City Budget Director Lawrence Rusconi defended such sales as part of an “expansive view designed to promote financial and economic health in our community … such sales reduce the tax burden.”
The city has a two-pronged asset management strategy that includes sale of city-owned tax-exempt properties, and sale of underperforming city assets, such as the transfer station, to generate non-tax revenue and make them more efficient, Rusconi said.
“The goals of this strategy are designed to enhance and diversify the tax base and/or to look for creative solutions to underperforming assets,” he said.
The Board of Aldermen voted in 2005 to form a regional Water Pollution Control Authority, selling $34 million in assets from the city’s local authority.
The city used $7 million from the deal to balance the 2004-05 budget, and has used $27 million to pay down debt service through 2009.
Now, aldermen are poised to make a similar decision, either selling or leasing the transfer station to an independent solid waste management authority. The deal is expected to generate $6 million to help close a $10 million budget gap.
“Running a transfer station is hard, and we’d like to create an authority that would have citizen input, but also allow us to run it better…as well as have any future capital improvements not from the general fund,” said Deputy Chief of Staff Paul Nunez.
And as the city eyes its budget for fiscal year 2008-09, there are already plans for what might go next.

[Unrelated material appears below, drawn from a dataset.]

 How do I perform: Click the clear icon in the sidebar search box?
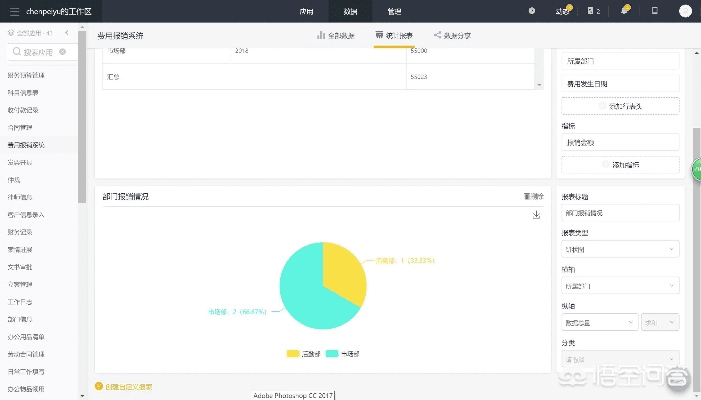(x=64, y=51)
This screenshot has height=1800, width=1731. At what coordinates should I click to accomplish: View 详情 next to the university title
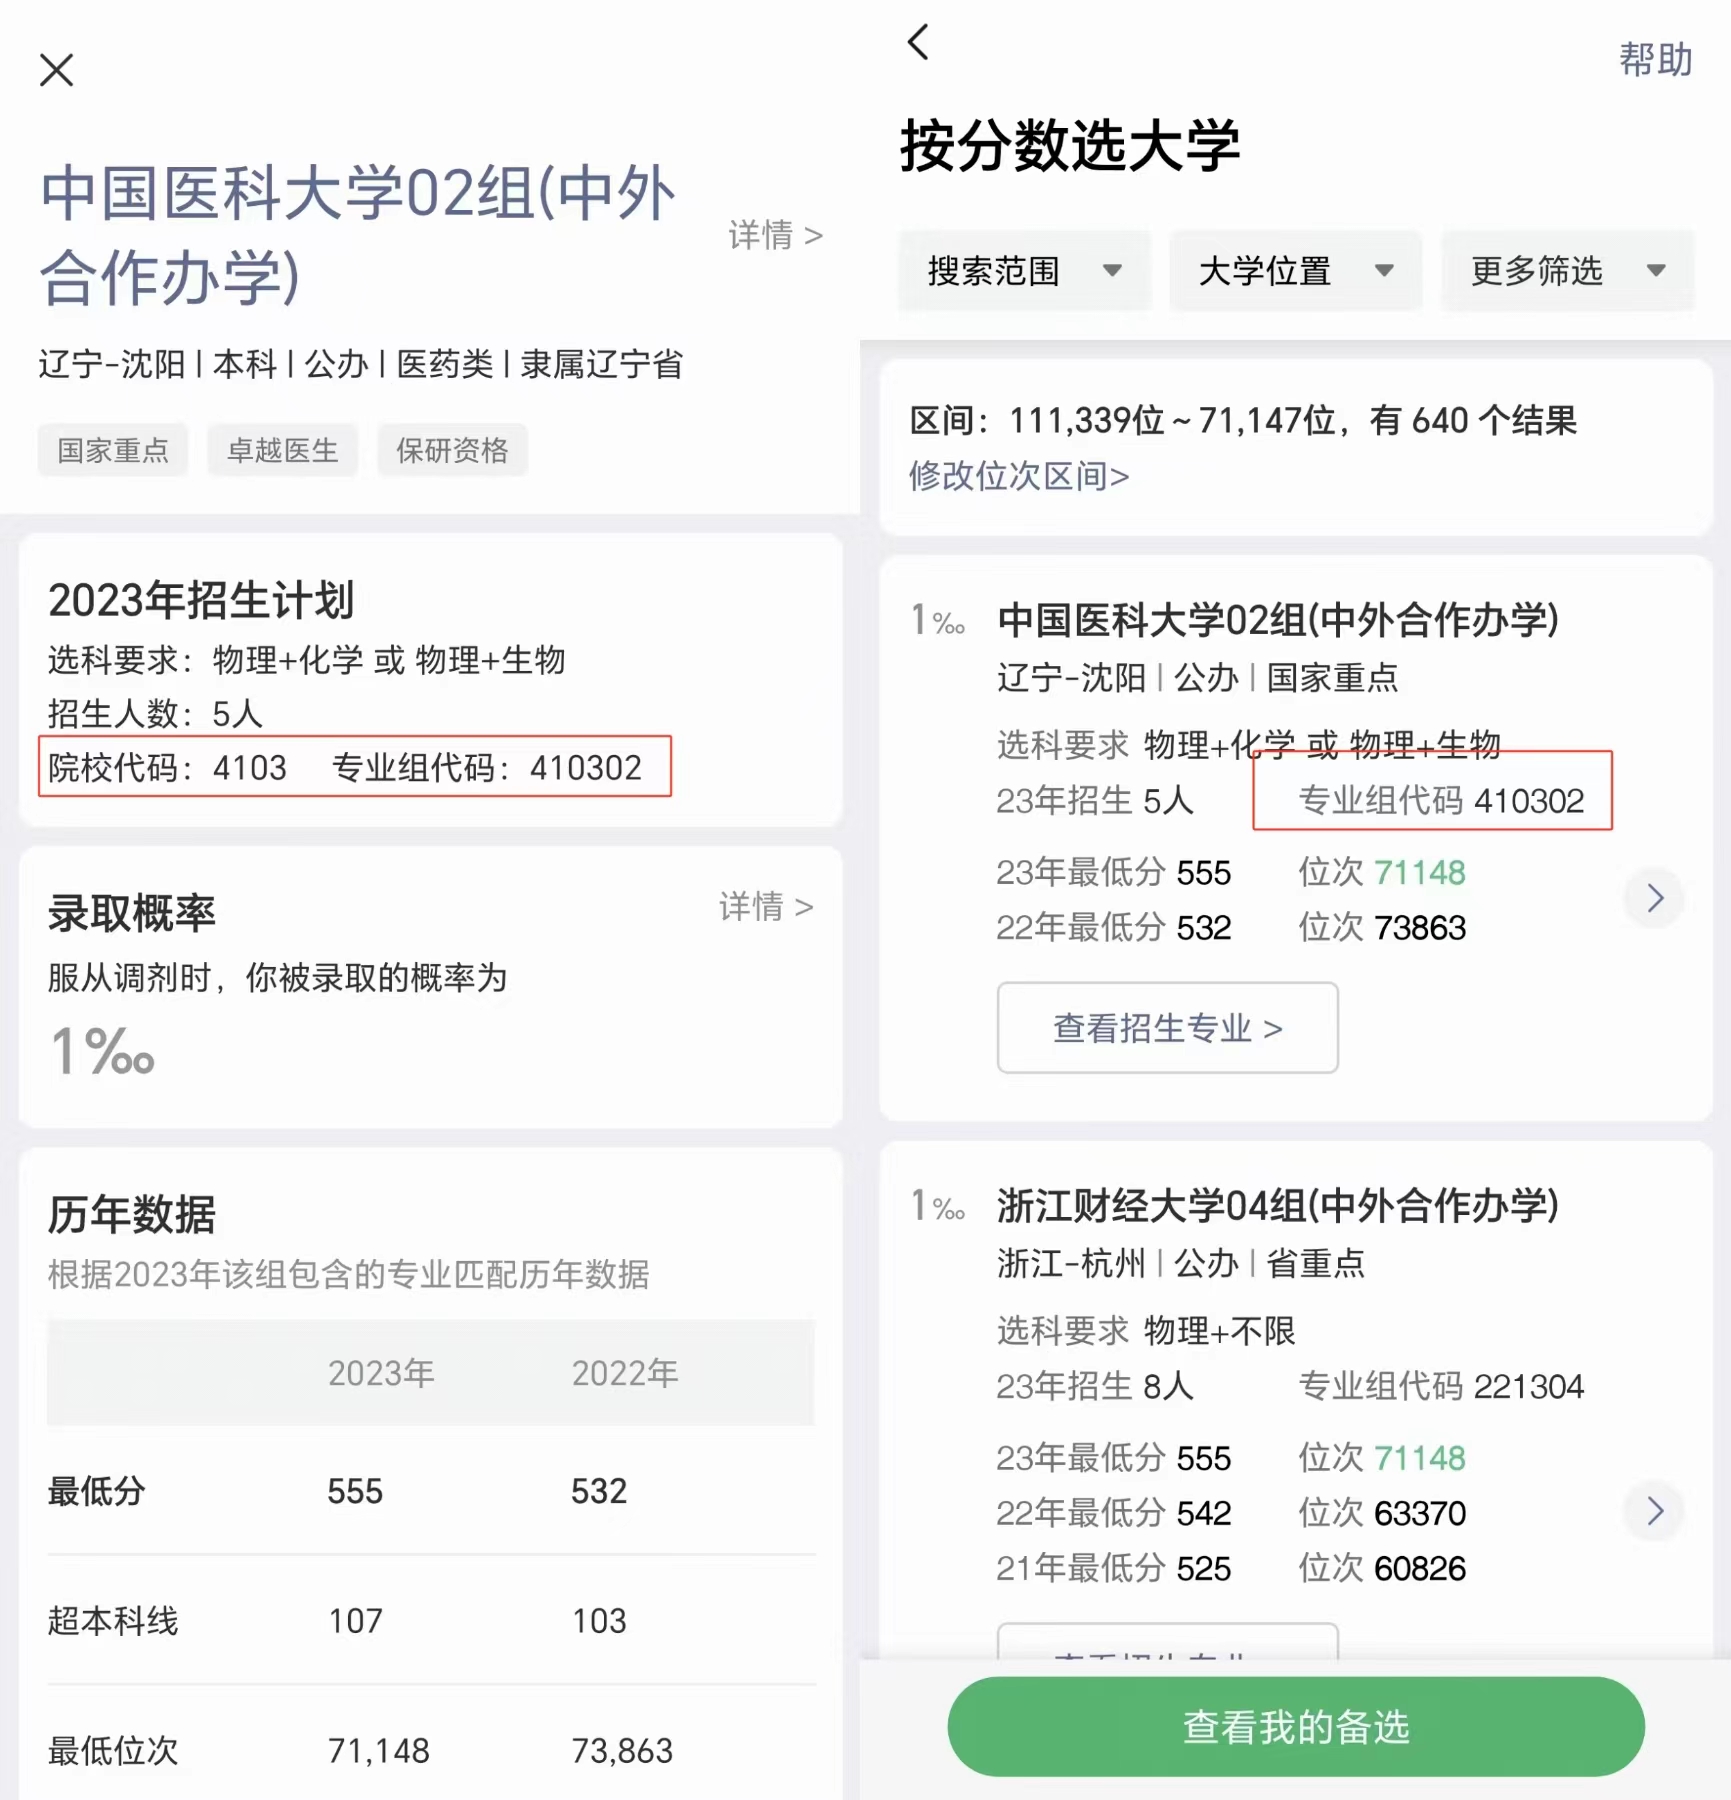(775, 235)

In budget presentations, DeStefano has floated the idea of leasing the New Haven Parking Authority, although how much such a deal might garner has yet to be fully analyzed.

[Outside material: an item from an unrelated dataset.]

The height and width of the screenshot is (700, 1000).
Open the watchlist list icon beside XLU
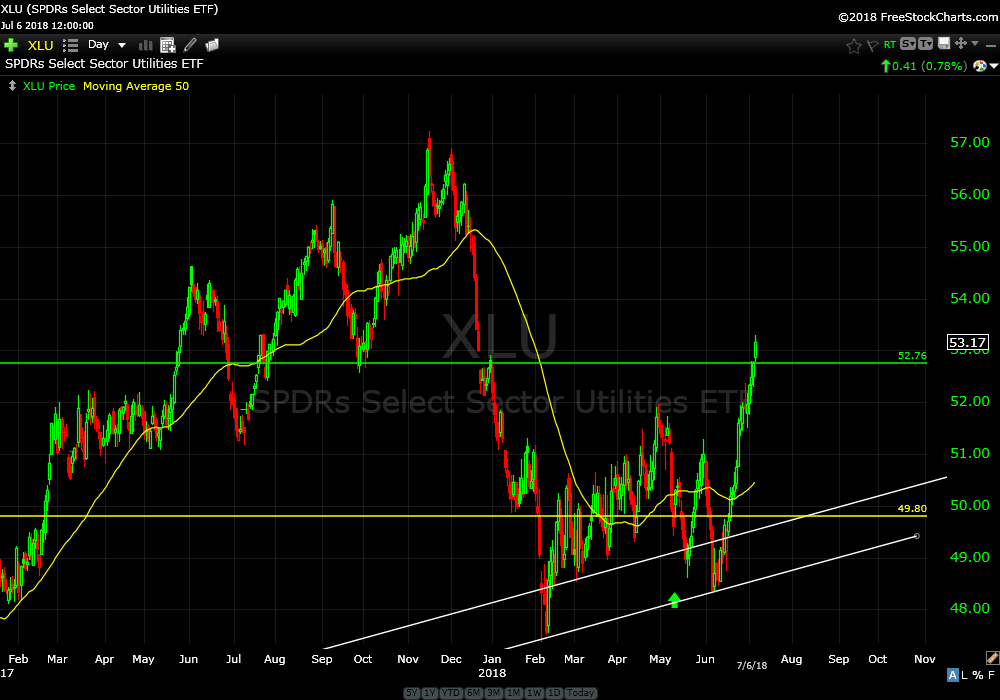pos(70,45)
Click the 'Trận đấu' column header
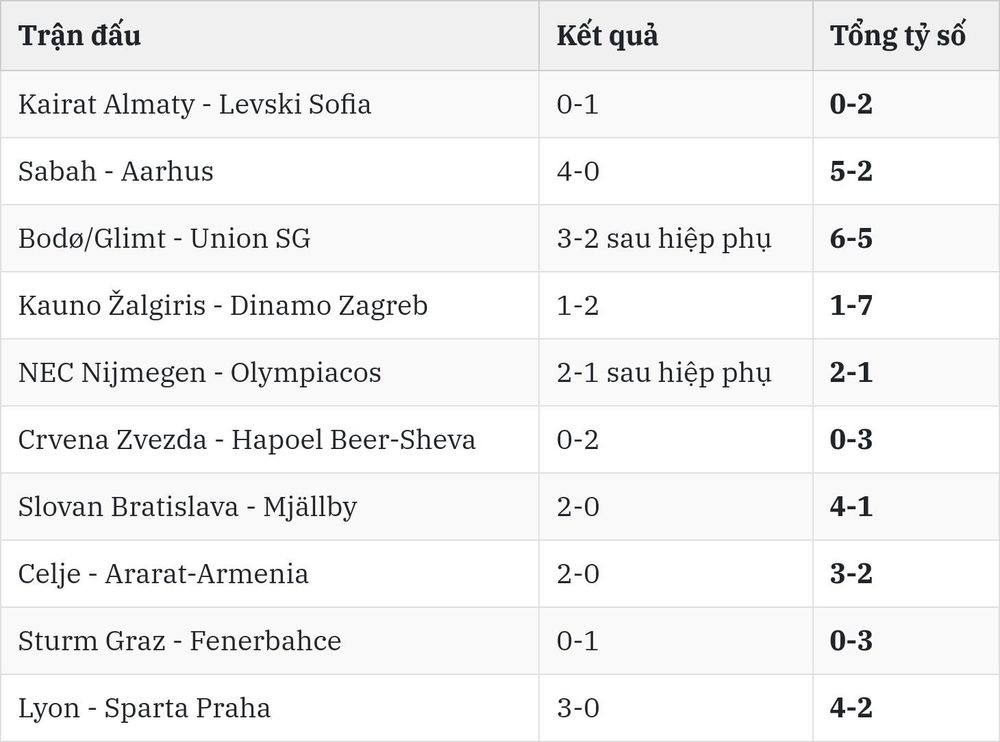Image resolution: width=1000 pixels, height=742 pixels. (80, 35)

“We have no firm plans, we’re just looking at how this would be an option for New Haven,” said city spokeswoman Jessica Mayorga. “It’s not something we’re saying we’re going to do.”

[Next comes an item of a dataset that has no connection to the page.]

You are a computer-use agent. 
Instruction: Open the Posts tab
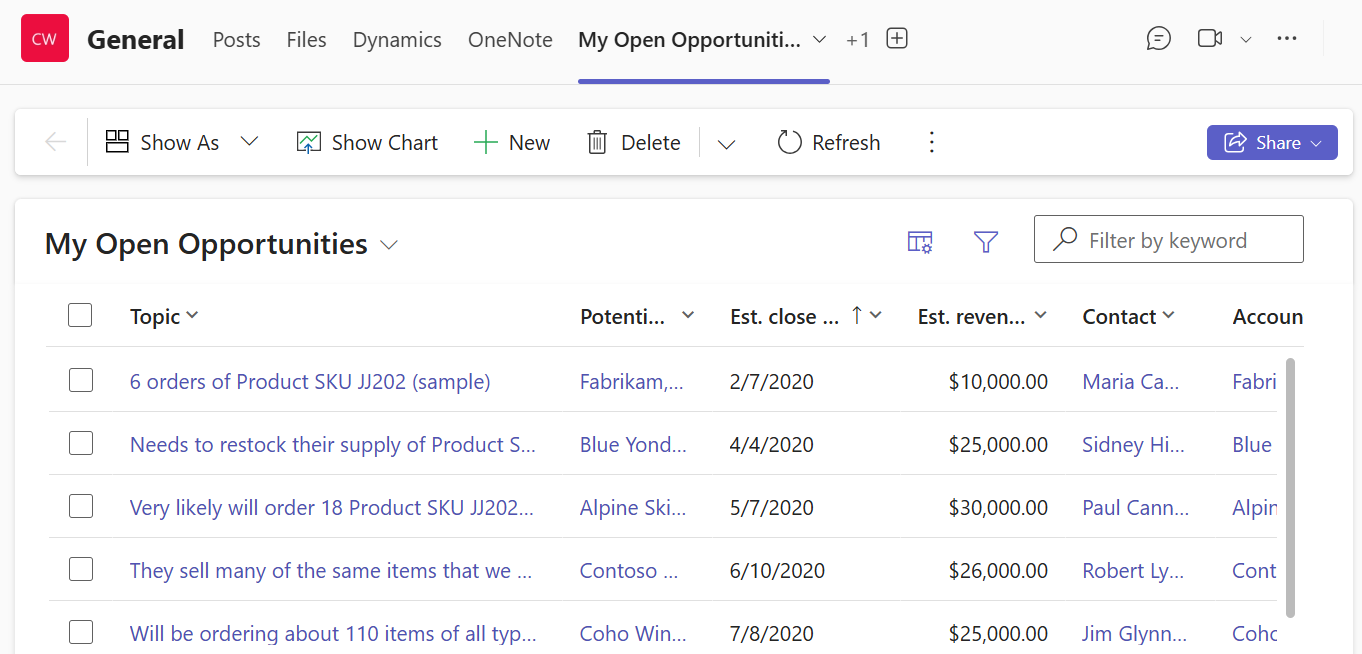coord(236,39)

Mayorga said the city is in the “information gathering” stage, and is looking at how other cities have financed their parking authorities, including public/private partnerships, and sales and leases.
The parking authority operates over 9,000 parking spaces around the city, including the Air Rights, Crown Street, Chapel Square, Temple Street, Temple/George, Granite Square and Union Station garages.